Beans love heat, are are not tolerate to cold. Beans should be grown during the frost free period of the year. The minimum germination temperature is 59°F , below which germination is poor. The ideal growing temperature for beans is between 68-86°F. Although beans have the ability to fix nitrogen, extra fertilizers are needed in the early stage of development. These conditions need to be met in order to grow beans successfully.
Directions for Growing Beans in the Home Garden:
1. Soil and Planting Bed Preparation: Select location where beans were not planted in the previous year. Till the garden or turn the soil over with a spade. Add 3" of compost and mix it into the soil. Lightly scatter a small amount of all-purpose fertilizer and work the it into the soil. Form the soil into 3'x6' beds by lifting the soil from the sides and piling it onto the center, leaving a path 16" wide between beds for walking.
2. Direct Sowing: Sow beans when the soil temperature is at least 59°F. For bush beans, plant two rows in each above mentioned bed, drop 2-3 seeds every 12". For pole beans, plant one row, drop 2-3 seeds every 16". Cover the sowing sites, and water well and keep the soil moist until beans germinate. If you wish to sow before the soil temperature reaches 59°F, cover the sowing site with a 6 mil clear plastic sheet. This can raise the soil temperature to 10 degrees, allowing the seeds to germinate. After the seeds germinate, remove the cover. And the weather should be warmed up sufficiently when removing the plastic sheet.
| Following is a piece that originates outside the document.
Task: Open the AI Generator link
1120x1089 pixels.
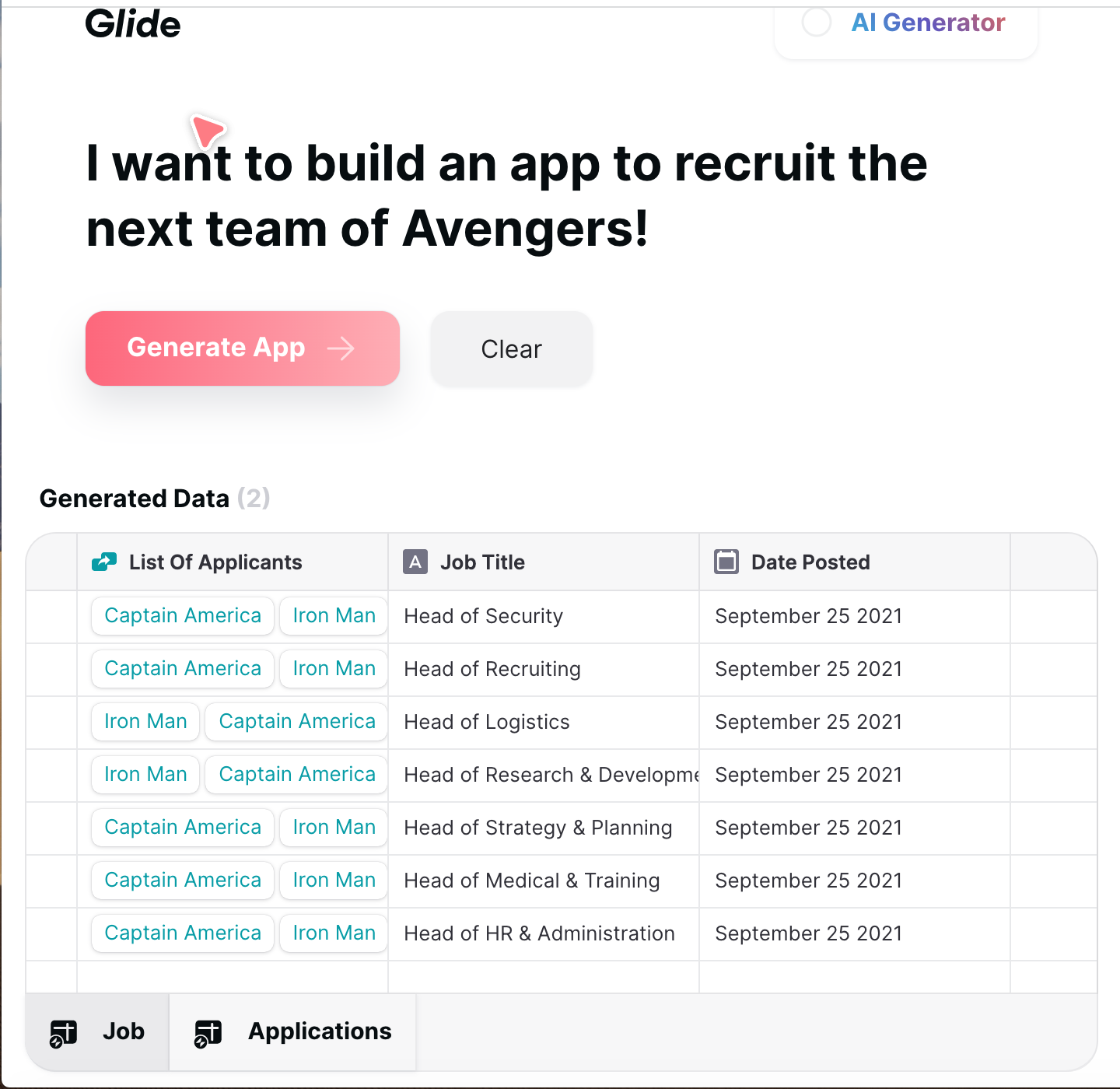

3. Caring for the Plants: Water deeply once all the seeds have germinated. Remove weeds as the plants grow, loosen the soil around the base while weeding, this will facilitate the development of a healthy root system. Because beans have large extensive root system, they should be watered deeply and infrequently, rather than shallow and frequent watering. For pole beans, start the trellising when the plants are 6" tall. Avoid over watering when the plants are flowering. Keep the soil moist, but not soaking wet. Increase the watering when the beans are forming pods. This will help the bean pods to expand and grow tender.
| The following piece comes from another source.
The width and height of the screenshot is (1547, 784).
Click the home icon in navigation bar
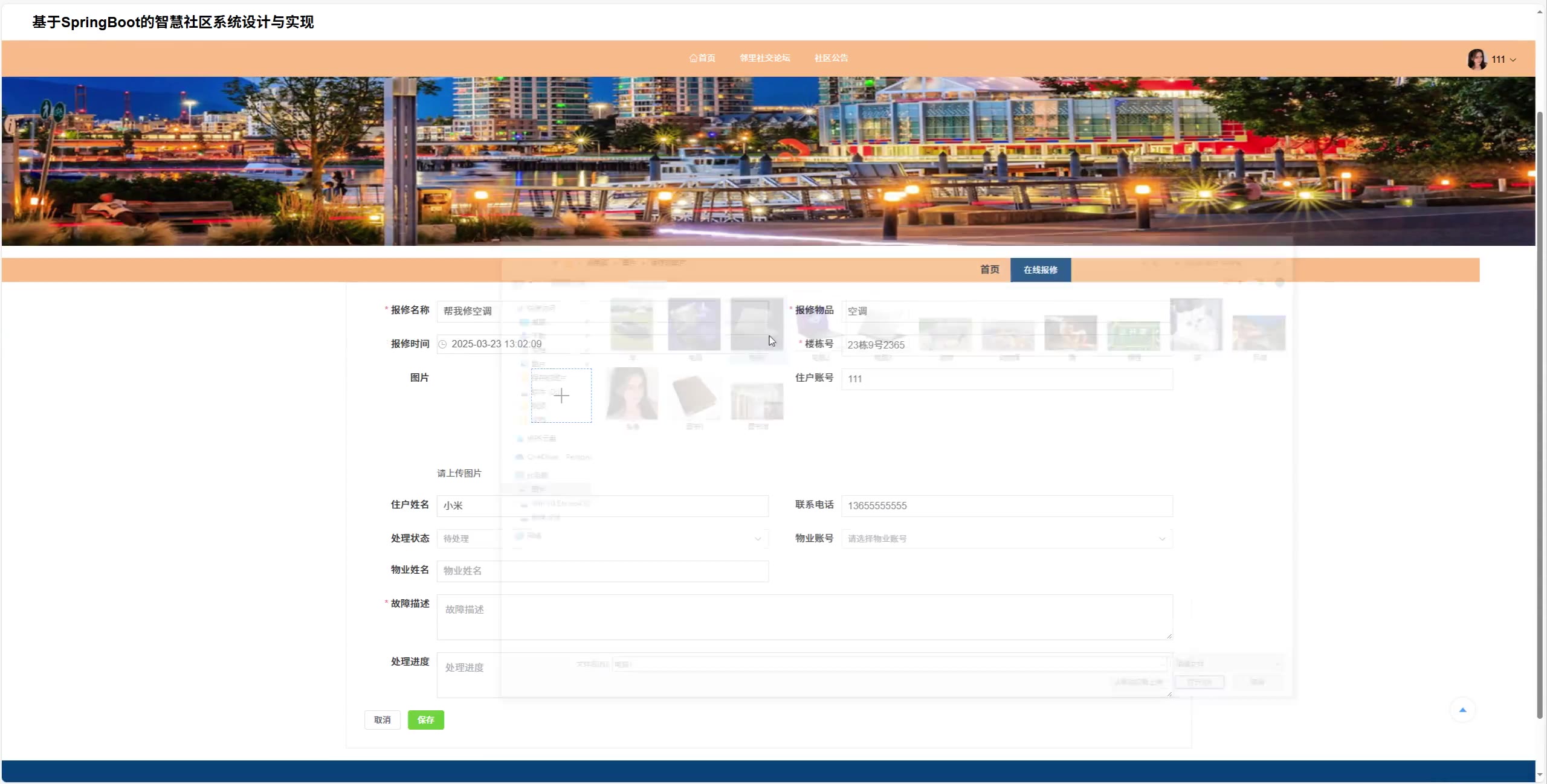pos(693,59)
4. Fertilizing: Besides the initial fertilizer and compost, more fertilizers can be added by side dressing (apply the fertilizers on the side of the plants). If plants appear yellowing apply extra nitrogen fertilizer. Apply phosphorus fertilizer in the later stage to increase yield.
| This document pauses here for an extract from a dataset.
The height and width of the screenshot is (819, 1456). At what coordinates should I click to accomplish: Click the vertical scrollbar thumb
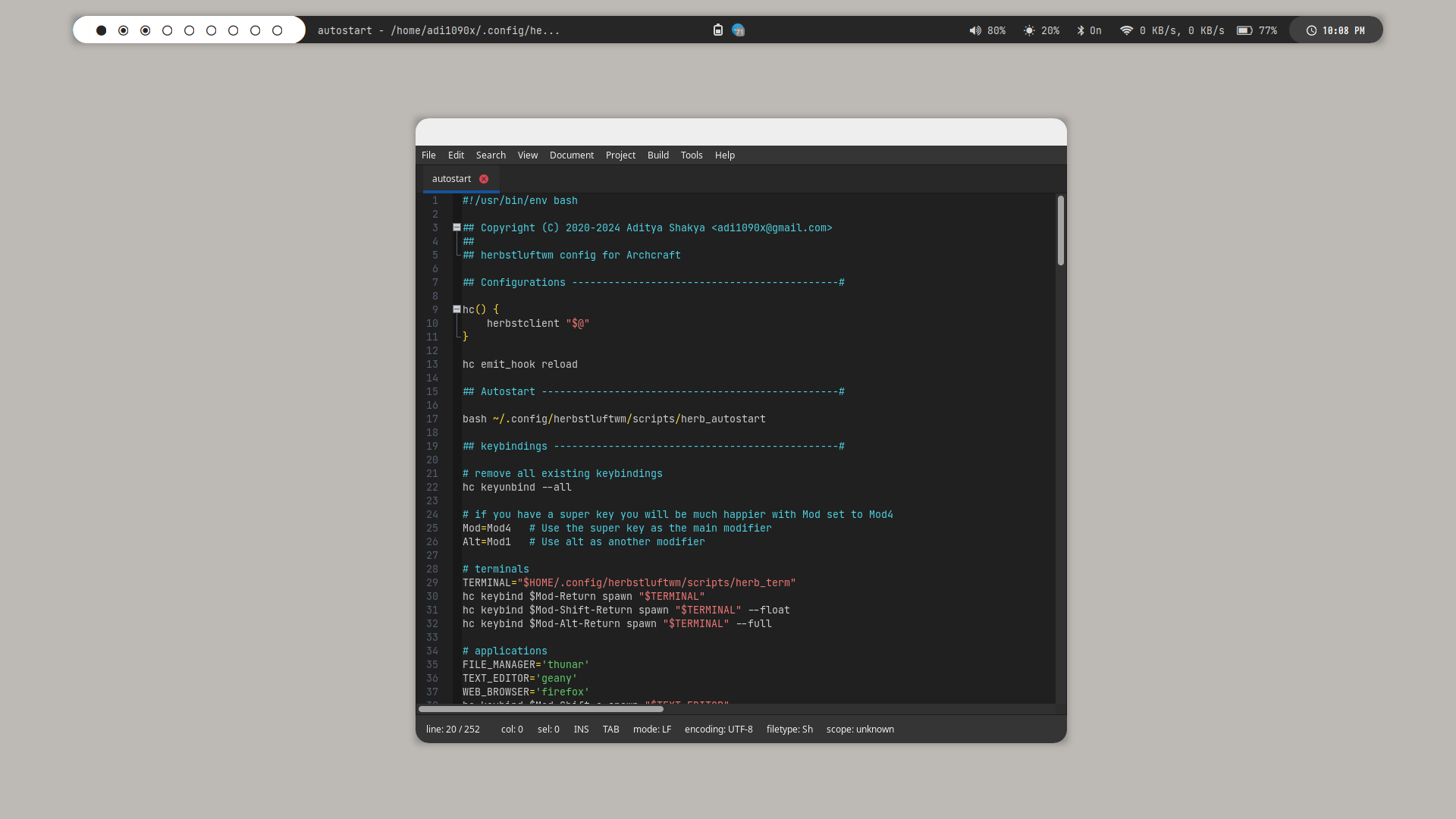pyautogui.click(x=1060, y=231)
5. Harvesting: For most home gardeners, fresh beans are the main harvest. Fresh beans are usually ready to harvest 10-15 days after flowering. Bush beans can be harvested 2-3 times in a 20-30 day period, where pole beans can be harvesting up to two month by picking every 3-4 days.
6. Seed Saving: Most garden beans are self pollenating, which makes them good candidates for seed saving. If harvesting for seeds, allow beans to fully mature on the plants. Harvest and remove the shells. Allow the beans to dry and store them in a dark cool place until ready to use. Bean seeds will stay viable for 4-5 years.